Using the default VLAN1

Because VLAN 1 is the default (“native”) VLAN, it may be used in unexpected ways by the switch. It is similar to using a default-allow policy on firewall rules instead of default deny and selecting what is needed. Using a different VLAN is always better, and ensure that only the ports are selected that must be on that VLAN, to better limit access. Switches will send internal protocols such as STP (Spanning Tree Protocol), VTP (VLAN Trunking Protocol), and CDP (Cisco Discover Protocol) untagged over the native VLAN, where the switches use these protocols. It is generally best to keep that internal traffic isolated from data traffic.

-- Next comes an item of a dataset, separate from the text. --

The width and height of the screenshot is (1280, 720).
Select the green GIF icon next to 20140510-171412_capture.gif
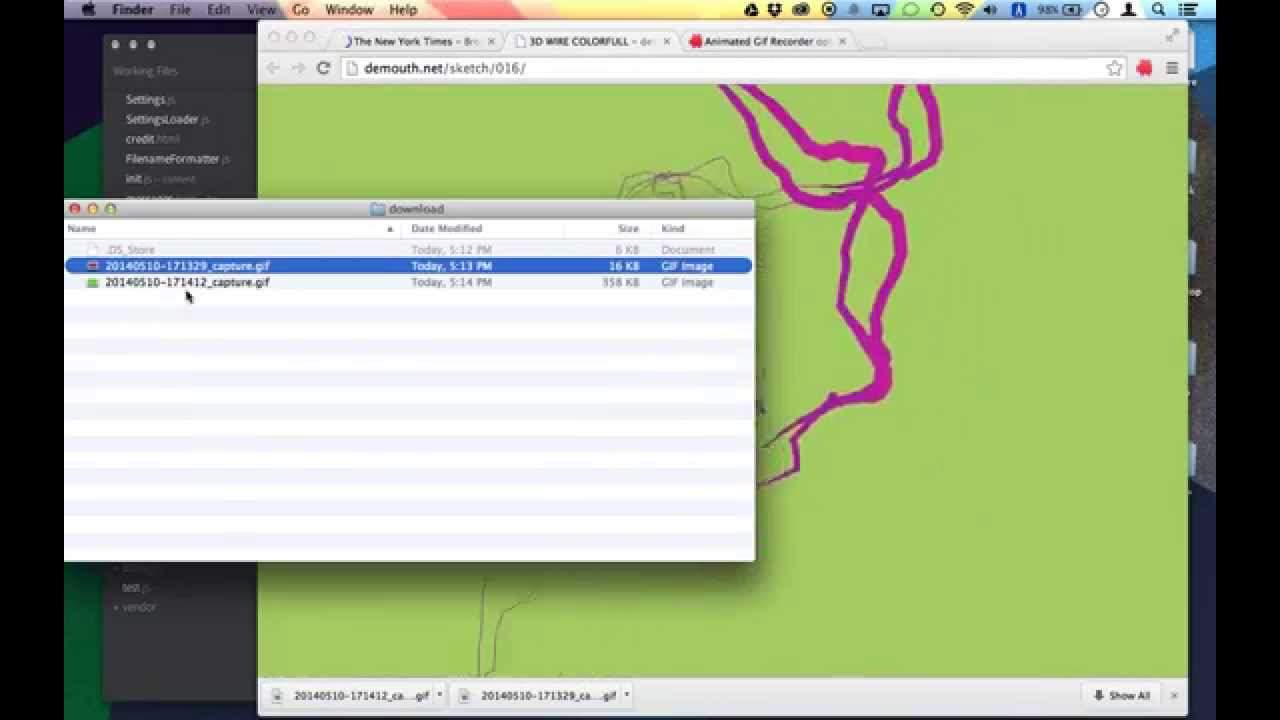tap(92, 282)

If VLAN 1 must be used, take great care to assign every single port on every switch to a different VLAN except those that must be in VLAN 1, and do not create a management interface for the switch on VLAN 1. The native VLAN of the switch group should also be changed to a different, unused, VLAN. Some switches may not support any of these workarounds, and so it is typically easier to move data to a different VLAN instead of fussing with making VLAN 1 available. With VLAN ID 2 through 4094 to choose from, it is undoubtedly better to ignore VLAN 1 when designing a new VLAN scheme.

Using a trunk port’s default VLAN

When VLAN tagged traffic is sent over a trunk on the native VLAN, tags in the packets that match the native VLAN may be stripped by the switch to preserve compatibility with older networks. Worse yet, packets that are double tagged with the native VLAN and a different VLAN will only have the native VLAN tag removed when trunking in this way and when processed later, that traffic can end up on a different VLAN. This is also called “VLAN hopping”.

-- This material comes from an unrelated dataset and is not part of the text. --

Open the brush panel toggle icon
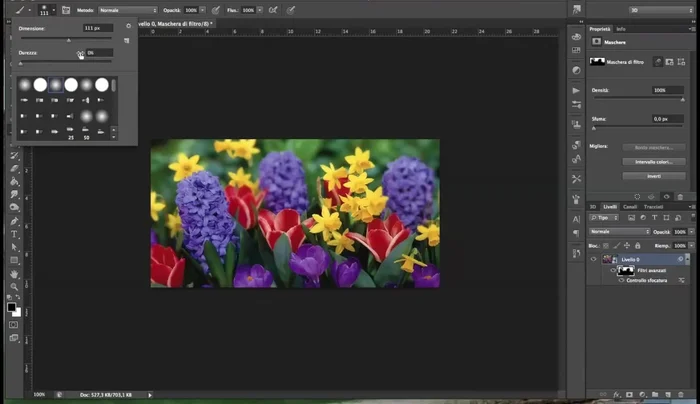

As mentioned in the previous section, any untagged traffic on a trunk port will be assumed to be the native VLAN, which could also overlap with an assigned VLAN interface. Depending on how the switch handles such traffic and how it is seen by pfSense, using the interface directly could lead to two interfaces being on the same VLAN.

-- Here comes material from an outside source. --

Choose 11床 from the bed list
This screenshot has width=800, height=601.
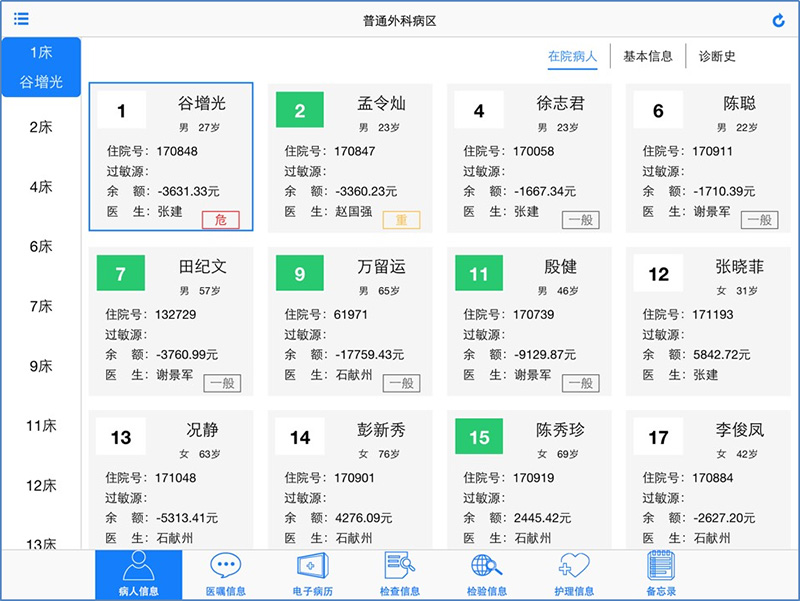tap(41, 426)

Limiting access to trunk ports

Because a trunk port can talk to any VLAN in a group of trunked switches, possibly even ones not present on the current switch depending on the switch configurations, it is important to physically secure trunk ports. Also make sure there are no ports configured for trunking that are left unplugged and enabled where someone could hook into one, accidentally or otherwise. Depending on the switch, it may support dynamic negotiation of trunking. Ensure this functionality is disabled or properly restricted.

Other Issues with Switches

Over the years there have been reports of rare cases where VLAN-based switches have leaked traffic across VLANs while under heavy loads, or if a MAC address of a PC on one VLAN is seen on another VLAN. These issues tend to be in older switches with outdated firmware, or extremely low-quality managed switches. These types of issues were largely resolved many years ago, when such security problems were common. No matter what switch from what brand is used for a network, research to see if it has undergone any kind of security testing, and ensure the latest firmware is loaded on the switch. While these issues are a problem with the switch, and not pfSense, they are part of a network’s overall security.

Many of the items here are specific to particular makes and models of switches. Security considerations differ based on the switch being used on a network. Refer to its documentation for recommendations on VLAN security.